La Policía Metropolitana de Barranquilla, en articulación con la Alcaldía Distrital, entregó un balance positivo de seguridad durante la Semana Santa 2026, con una reducción significativa en los principales delitos frente al mismo periodo de 2025.
El operativo contó con el despliegue de más de 1.200 uniformados, quienes ejecutaron planes estratégicos como Éxodo y Retorno, Parques Seguros, Sitios Turísticos, Playas Seguras y el Plan Padrino Iglesias, este último con cobertura en 99 templos de la ciudad.

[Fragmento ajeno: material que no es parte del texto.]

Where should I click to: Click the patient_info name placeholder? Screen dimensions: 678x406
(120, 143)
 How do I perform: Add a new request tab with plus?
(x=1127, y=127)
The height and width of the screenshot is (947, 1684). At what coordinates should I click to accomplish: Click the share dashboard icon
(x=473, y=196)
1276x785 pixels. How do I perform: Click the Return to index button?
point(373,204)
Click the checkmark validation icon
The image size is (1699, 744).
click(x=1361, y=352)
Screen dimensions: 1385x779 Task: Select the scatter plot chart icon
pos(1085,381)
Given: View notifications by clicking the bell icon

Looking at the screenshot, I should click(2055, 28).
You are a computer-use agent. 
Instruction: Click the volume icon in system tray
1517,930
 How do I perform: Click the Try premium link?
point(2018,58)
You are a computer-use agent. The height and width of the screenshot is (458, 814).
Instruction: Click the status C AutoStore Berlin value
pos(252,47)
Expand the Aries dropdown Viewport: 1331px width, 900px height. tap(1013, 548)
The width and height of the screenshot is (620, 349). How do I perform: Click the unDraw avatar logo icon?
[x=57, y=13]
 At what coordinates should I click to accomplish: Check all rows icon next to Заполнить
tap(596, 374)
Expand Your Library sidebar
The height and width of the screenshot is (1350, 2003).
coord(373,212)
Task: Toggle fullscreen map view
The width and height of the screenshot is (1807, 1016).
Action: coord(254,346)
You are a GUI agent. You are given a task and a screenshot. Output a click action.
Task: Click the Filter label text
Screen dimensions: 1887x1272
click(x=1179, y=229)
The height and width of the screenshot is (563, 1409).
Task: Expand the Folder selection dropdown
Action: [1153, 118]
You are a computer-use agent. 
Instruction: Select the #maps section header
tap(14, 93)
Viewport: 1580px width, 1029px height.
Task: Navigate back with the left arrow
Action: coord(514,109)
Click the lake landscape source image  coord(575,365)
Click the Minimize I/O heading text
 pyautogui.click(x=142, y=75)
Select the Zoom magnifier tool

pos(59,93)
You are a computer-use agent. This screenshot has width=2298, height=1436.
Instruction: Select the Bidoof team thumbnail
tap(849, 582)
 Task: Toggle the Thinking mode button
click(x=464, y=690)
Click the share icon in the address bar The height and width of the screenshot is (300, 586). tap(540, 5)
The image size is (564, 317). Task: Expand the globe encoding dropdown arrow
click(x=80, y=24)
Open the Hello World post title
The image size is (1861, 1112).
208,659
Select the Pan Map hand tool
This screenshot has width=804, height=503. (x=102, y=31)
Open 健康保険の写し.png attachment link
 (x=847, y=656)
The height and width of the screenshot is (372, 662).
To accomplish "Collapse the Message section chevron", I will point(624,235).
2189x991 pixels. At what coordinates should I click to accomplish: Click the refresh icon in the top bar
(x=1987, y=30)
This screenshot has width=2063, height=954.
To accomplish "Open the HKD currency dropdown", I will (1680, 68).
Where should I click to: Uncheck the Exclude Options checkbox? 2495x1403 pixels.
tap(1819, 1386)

Caen los principales delitos
De acuerdo con el informe, los indicadores muestran una disminución contundente en diferentes conductas delictivas:
- Lesiones personales: -85 %
- Hurto a personas: -92 %
- Hurto a comercio: -87 %
- Hurto a motocicletas: -96 %
Estos resultados están asociados a los operativos de control en zonas comerciales, hoteles, balnearios y sitios turísticos, así como a la presencia permanente de las autoridades.
Capturas e incautaciones
En materia operativa, se reportaron 77 capturas, de las cuales 71 fueron en flagrancia y 6 por orden judicial.
Asimismo, las autoridades incautaron 12 armas de fuego y 165 armas blancas, y lograron la recuperación de dos vehículos y tres motocicletas.
Convivencia y control ciudadano
El Centro Automático de Despacho (CAD) recibió 24.075 llamadas, entre ellas:
- 1.309 por riñas
- 543 por alteraciones a la tranquilidad pública
Durante la semana también se realizaron 6 desmontes de equipos de sonido tipo pick-up, se impusieron 1.287 comparendos por infracciones al Código de Policía y 606 personas fueron trasladadas a la Unidad de Convivencia y Justicia (UCJ).
Movilidad fluida durante la temporada
En cuanto al flujo vehicular, se registró el ingreso de 261.335 vehículos al área metropolitana y la salida de 273.237, lo que evidencia una movilidad constante y controlada.
El comandante de la Policía Metropolitana, brigadier general Miguel Andrés Camelo Sánchez, destacó que los resultados responden al trabajo conjunto con las autoridades y la comunidad.
El balance general refleja una Semana Santa con mejoras en seguridad y convivencia, en la que el comportamiento ciudadano y la acción institucional fueron clave para mantener el orden en Barranquilla y su área metropolitana.